New to RapidMiner. I am following the process described in the "Automatic Classification of Documents" tutorial (can't post links yet but it's in RapidMiner Academy). When it gets to the Set Role operator, I get an error message where it says the attribute is missing in the input dataset (Image 1). However when looking at the input ExampleSet, the attribute in question seems to be present (Image 2). Plus, it is present as a choice within the Set Role operator dialog box (Image 3).
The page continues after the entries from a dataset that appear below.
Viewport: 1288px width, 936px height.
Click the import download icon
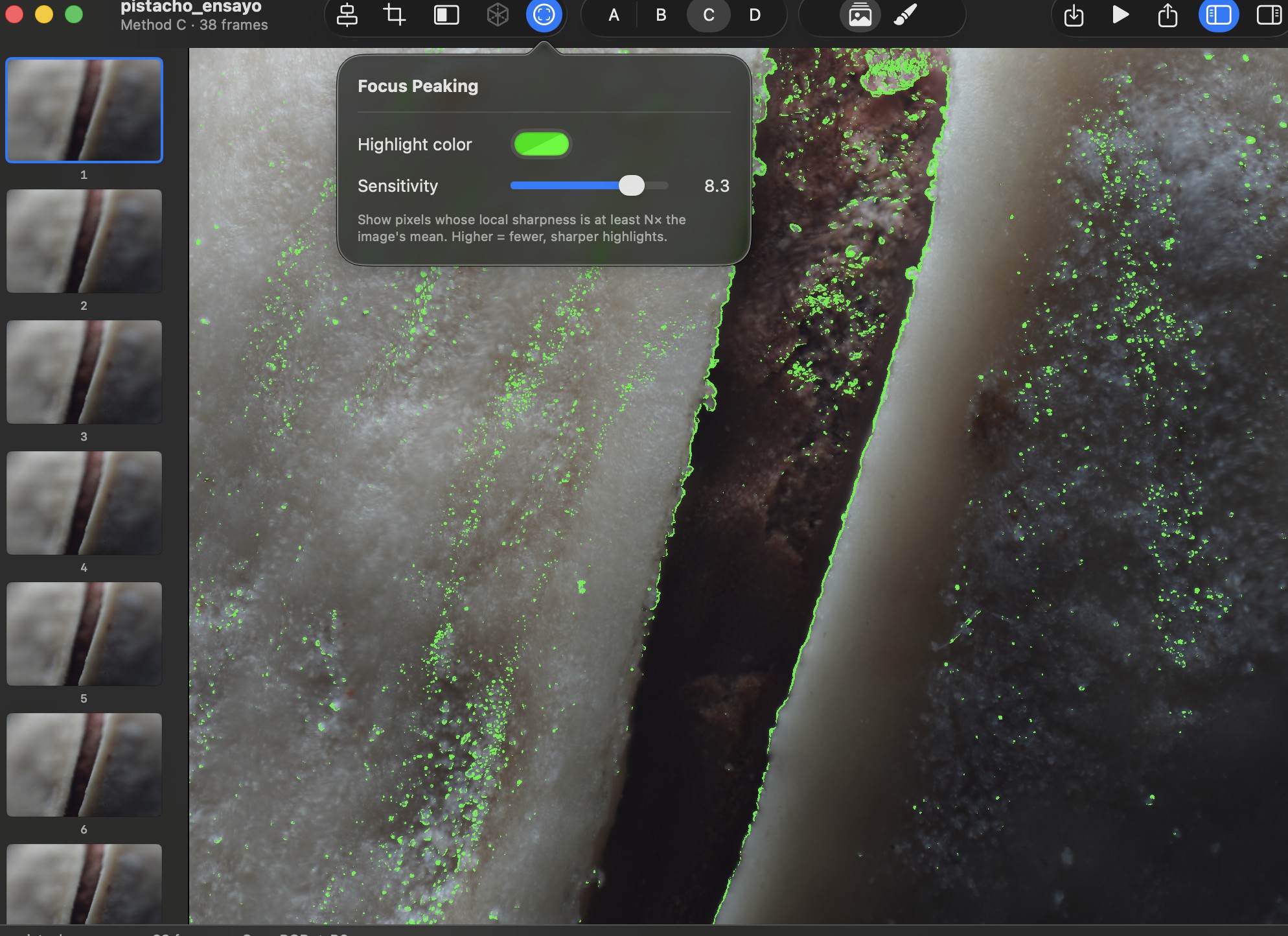(x=1074, y=15)
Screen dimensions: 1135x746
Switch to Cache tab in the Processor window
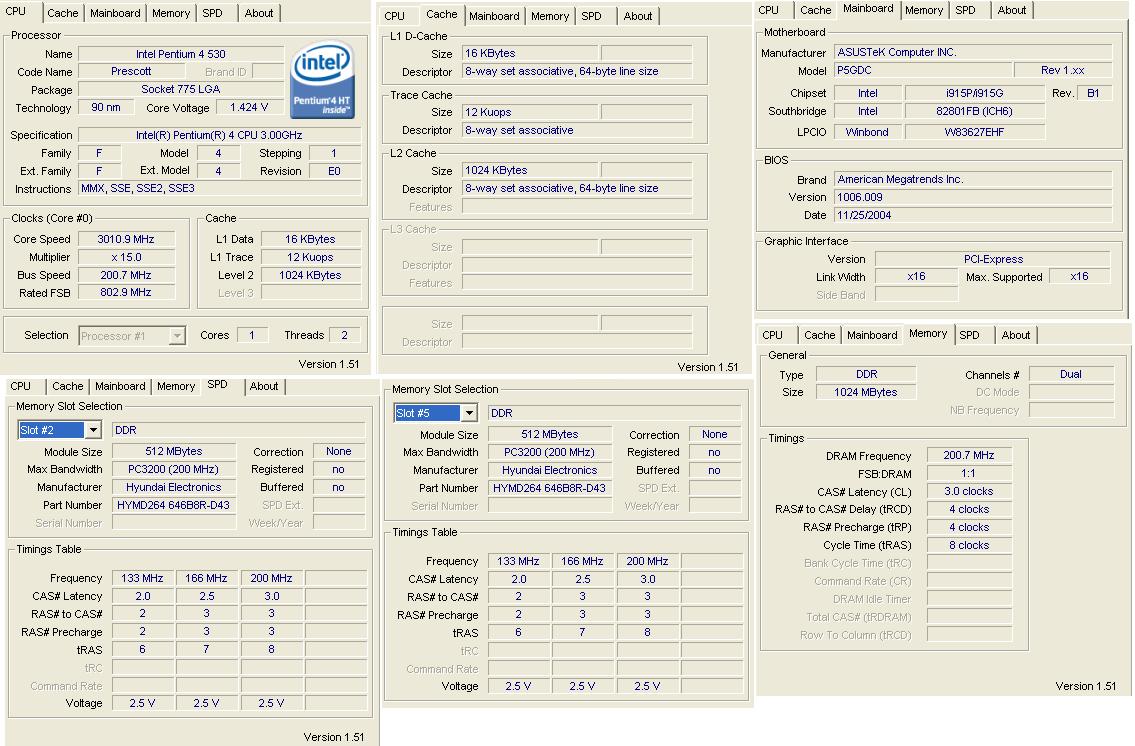(63, 13)
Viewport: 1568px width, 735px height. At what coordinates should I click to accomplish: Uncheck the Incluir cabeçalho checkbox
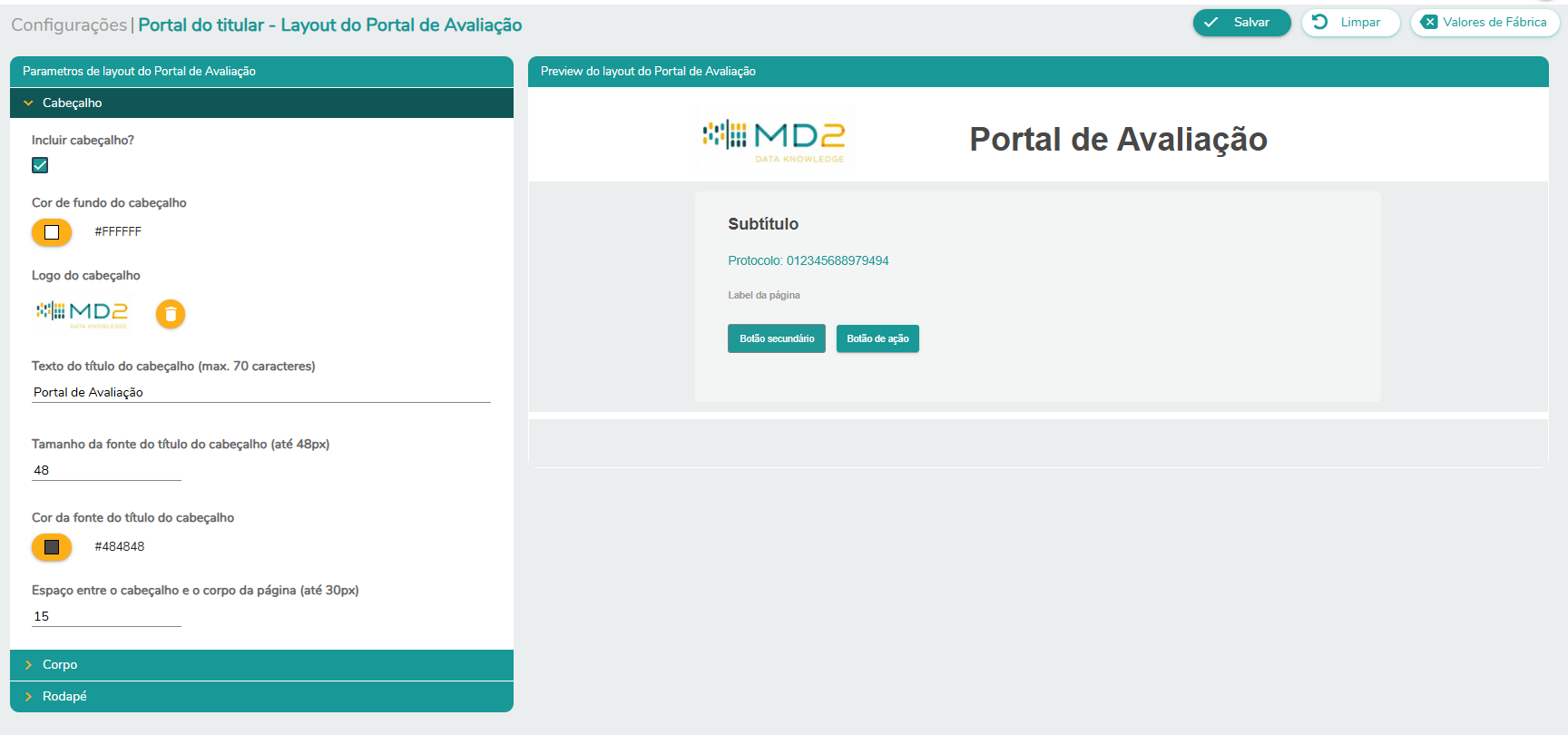point(40,165)
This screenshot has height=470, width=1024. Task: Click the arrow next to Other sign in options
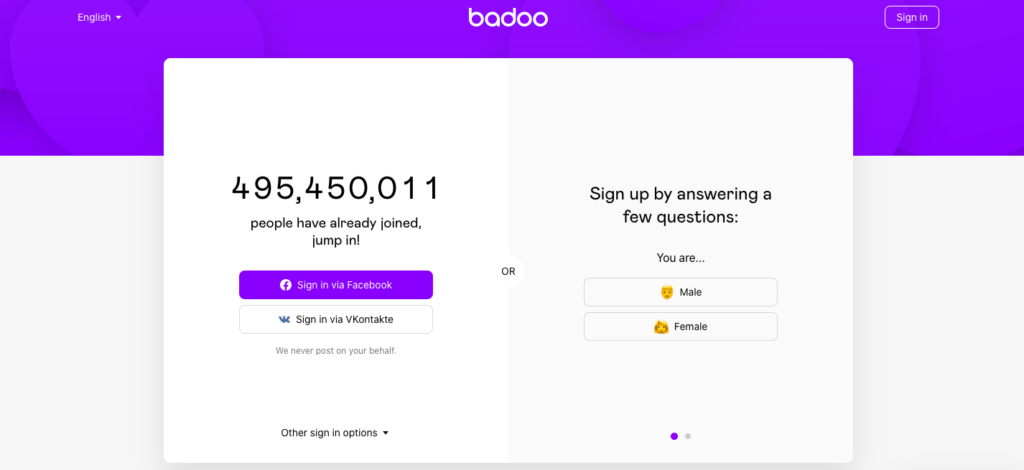[386, 433]
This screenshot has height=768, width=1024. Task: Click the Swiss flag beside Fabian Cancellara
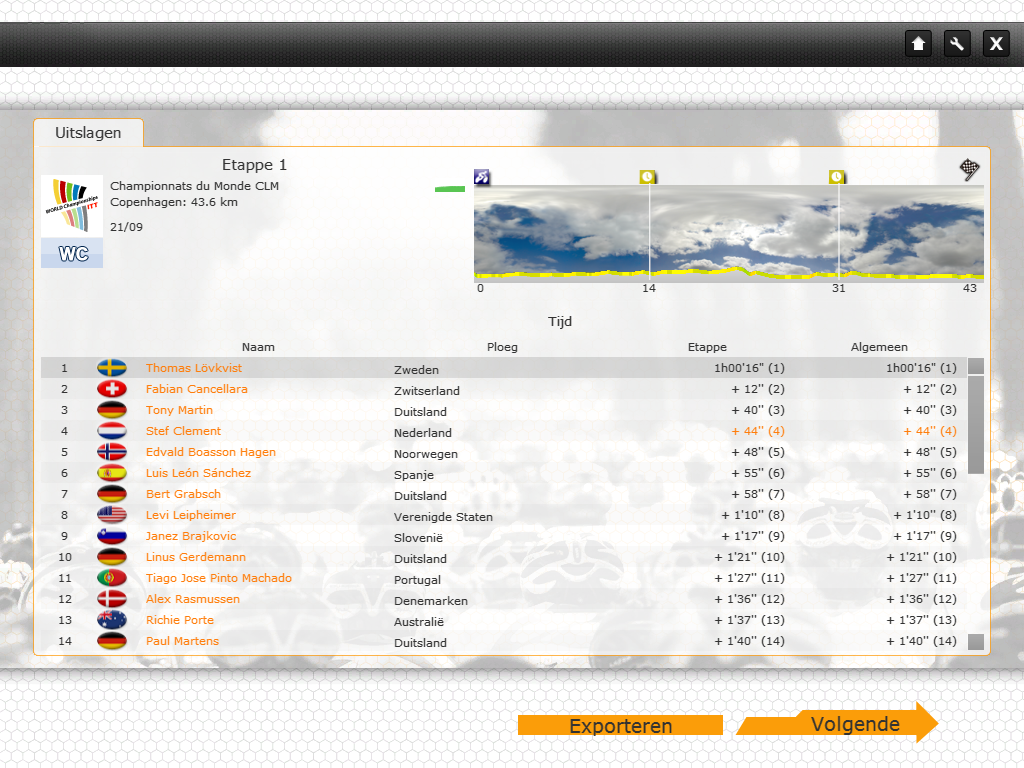coord(112,389)
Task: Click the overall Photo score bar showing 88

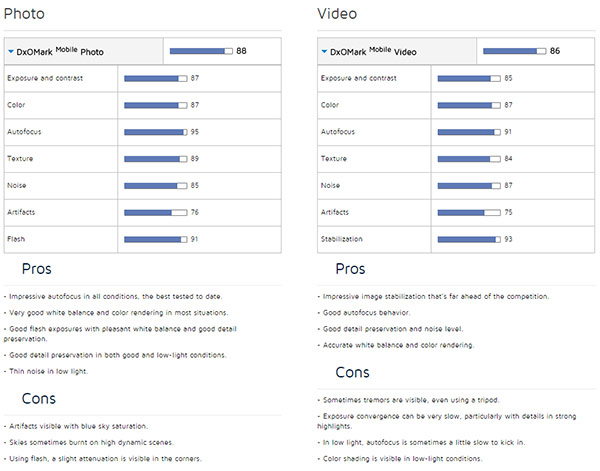Action: click(201, 51)
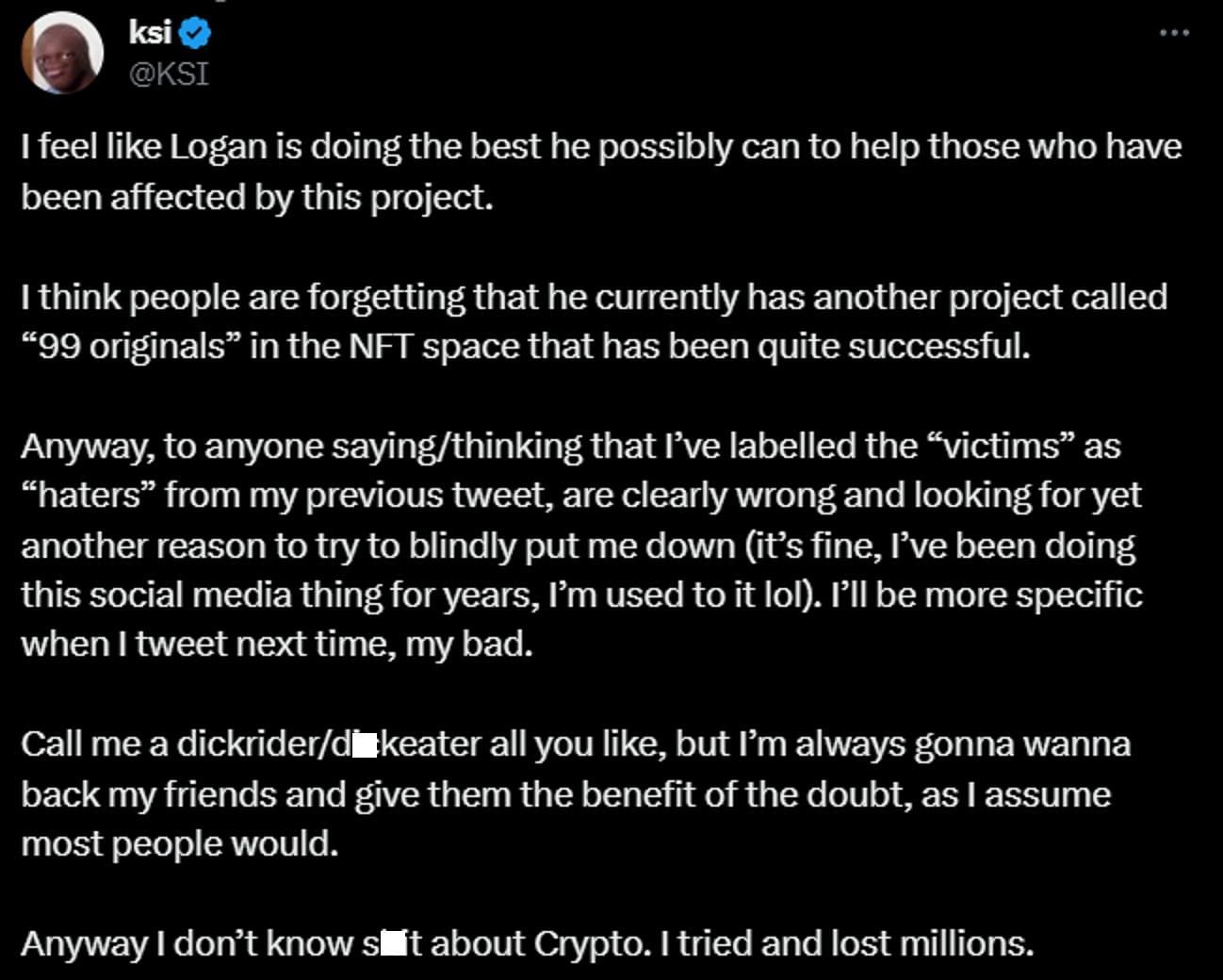
Task: Click the word "Logan" in the first line
Action: click(219, 147)
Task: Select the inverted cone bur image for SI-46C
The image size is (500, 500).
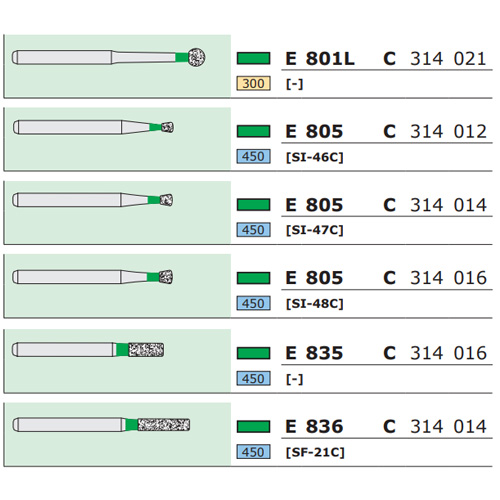Action: pyautogui.click(x=93, y=127)
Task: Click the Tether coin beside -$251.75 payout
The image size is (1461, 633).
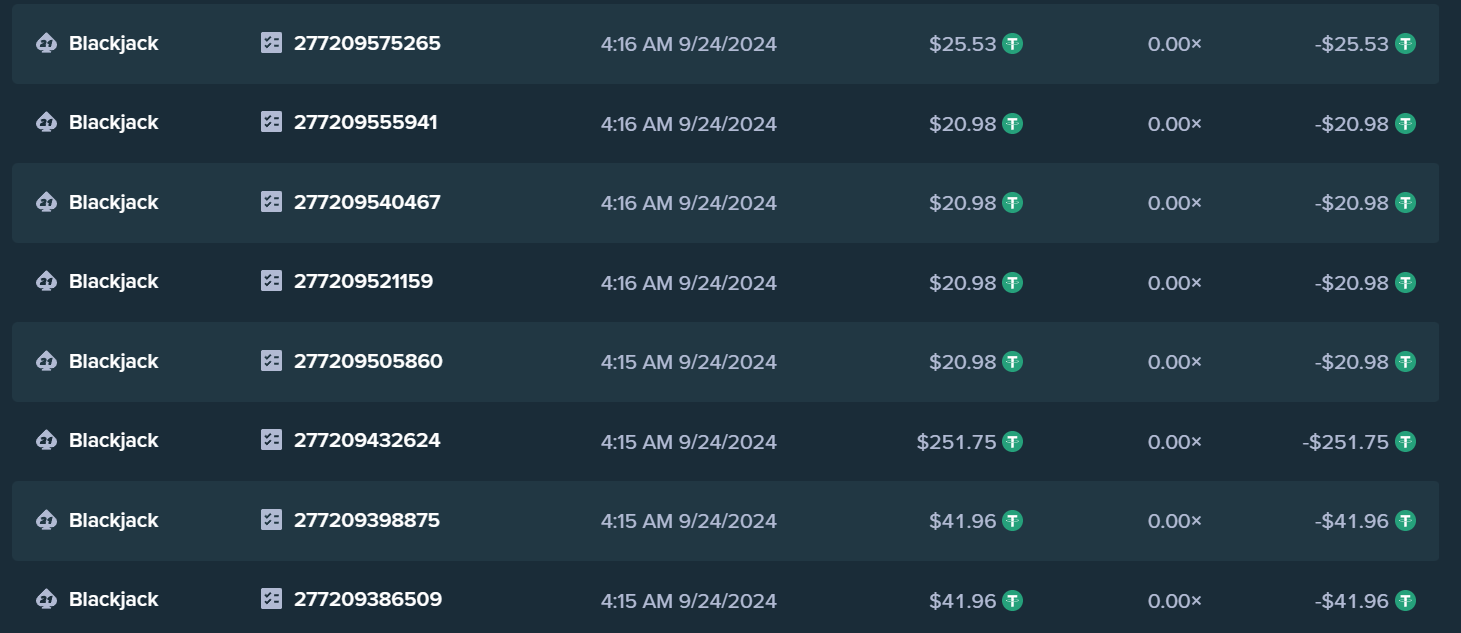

Also including the full error message (Image 4).

I see a similar question here but I don't understand how to apply it in my case and it is quite old - based on the response if this is a bug it would be supposed to be fixed by now? (again, can't post links but the post is called "Set Role operator returning attribute does not exist [SOLVED]")

See below for screenshots and XML. Thanks in advance for any guidance.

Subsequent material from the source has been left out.